The maximum-tolerated dose (MTD), ipilimumab 3 mg/kg plus nivolumab 1 mg/kg, was reached in cohort 2 (n=17); ORR was 53% and seven patients (41%) had 80% or greater tumor reduction at 12 weeks. In cohort 2a, ipilimumab 1 mg/kg plus nivolumab 3 mg/kg, ORR was 40% (95% CI: 16%-68%) and five patients (33%) had an 80% or greater tumor reduction at 12 weeks. For cohort 3, ipilimumab 3 mg/kg plus nivolumab 3 mg/kg, ORR was 50% (95% CI: 12%-88%); none of the patients had 80% or greater tumor reduction at 12 weeks.
After approximately 13 months of follow-up, for all concurrent cohorts, 90% of all responding patients continue to respond.
Preliminary survival for the patients treated with the concurrent regimen was 82% (95% CI: 69.0%-94.4%).
Related adverse events (AEs) for concurrent therapy were similar, with some higher in frequency than those typically seen for the monotherapies and were generally manageable using immunosuppressants.
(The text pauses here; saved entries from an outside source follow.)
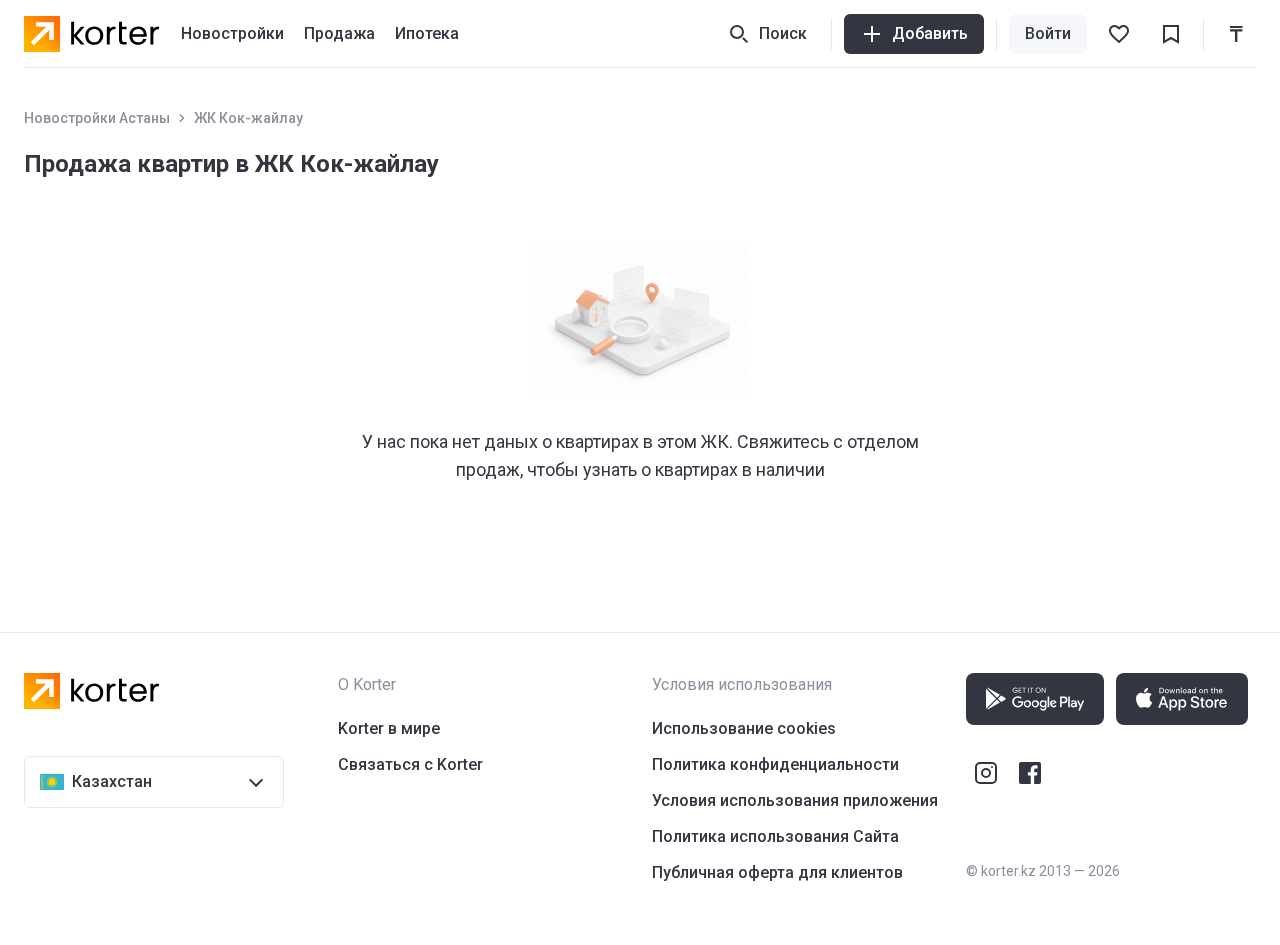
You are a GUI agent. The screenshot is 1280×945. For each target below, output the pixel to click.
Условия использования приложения (795, 800)
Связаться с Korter (410, 764)
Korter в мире (389, 728)
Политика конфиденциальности (775, 764)
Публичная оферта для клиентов (777, 872)
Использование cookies (744, 728)
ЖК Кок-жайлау (248, 118)
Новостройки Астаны (97, 118)
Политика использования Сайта (775, 836)
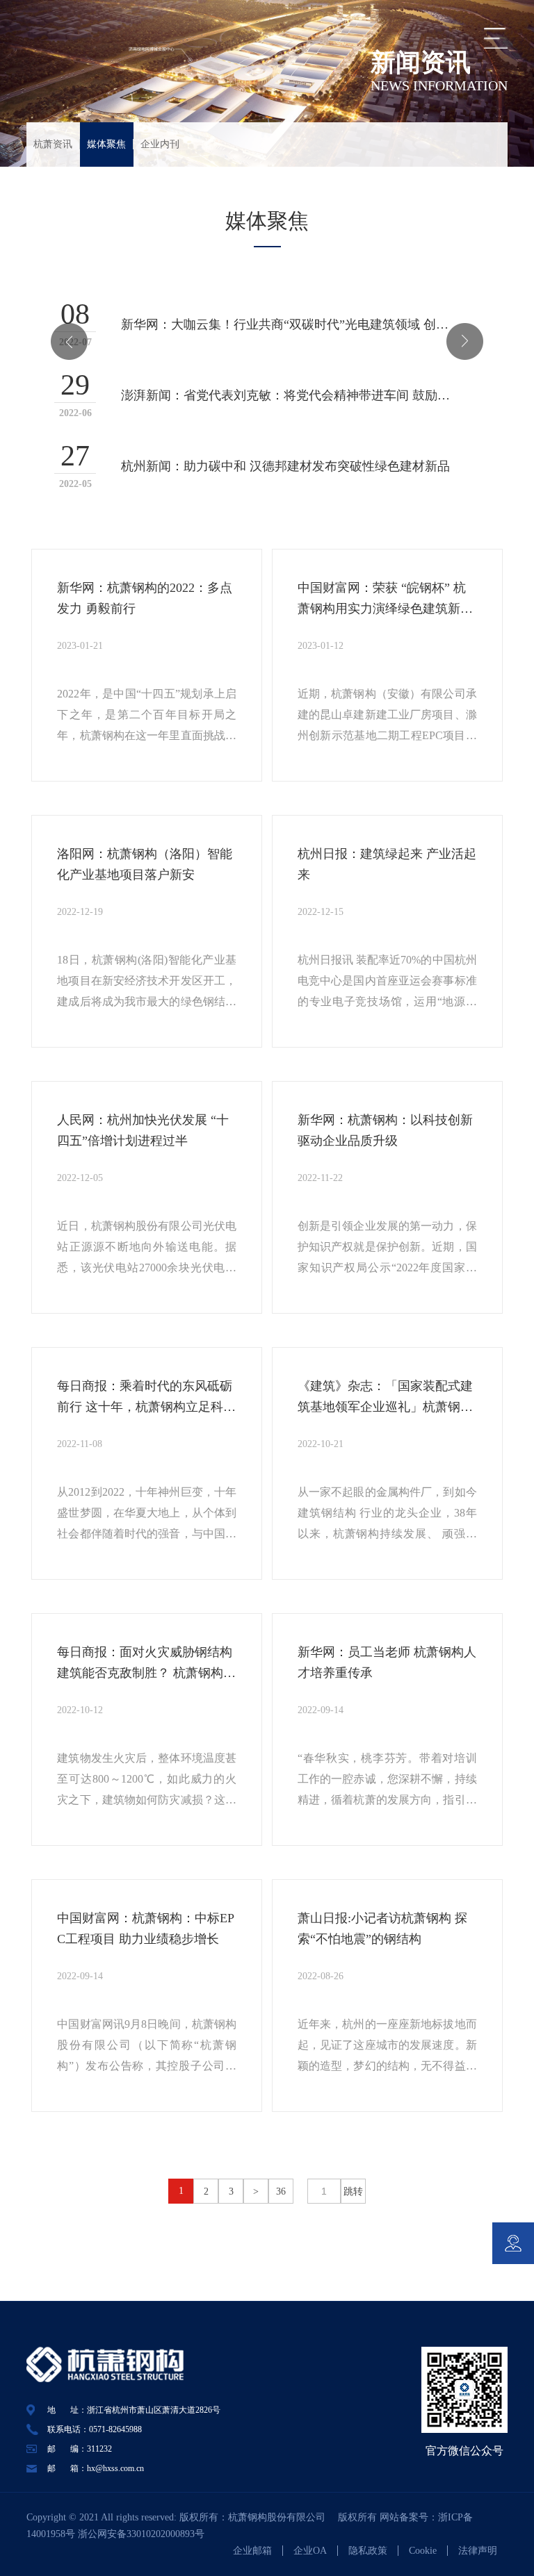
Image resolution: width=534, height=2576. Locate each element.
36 (281, 2191)
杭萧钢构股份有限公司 (281, 2517)
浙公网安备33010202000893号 (141, 2534)
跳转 (353, 2191)
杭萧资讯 (52, 144)
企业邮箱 (252, 2550)
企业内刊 (159, 144)
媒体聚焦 (106, 144)
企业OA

Cohort 3, which exceeded the MTD at ipilimumab 3 mg/kg plus nivolumab 3 mg/kg, had a dose-limiting toxicity of grade 3/4 increased lipase. At the MTD, grade 3/4 related AEs occurred in 59% of patients and included uveitis/choroiditis, colitis, and reversible laboratory abnormalities. There were no treatment-related deaths.
“Based on these results, a phase 3 trial is open to investigate the efficacy of the concurrent nivolumab/ipilimumab combination versus nivolumab versus ipilimumab in patients with advanced melanoma,” Dr. Wolchok said. This combination is also being investigated in non-small cell lung and renal cancers.
This research was supported by Bristol-Myers Squibb.
Reference
Wolchok JD, Kluger H, Callahan MK, et al. Nivolumab plus Ipilimumab in advanced melanoma. N Engl J Med. Epub June 2, 2013.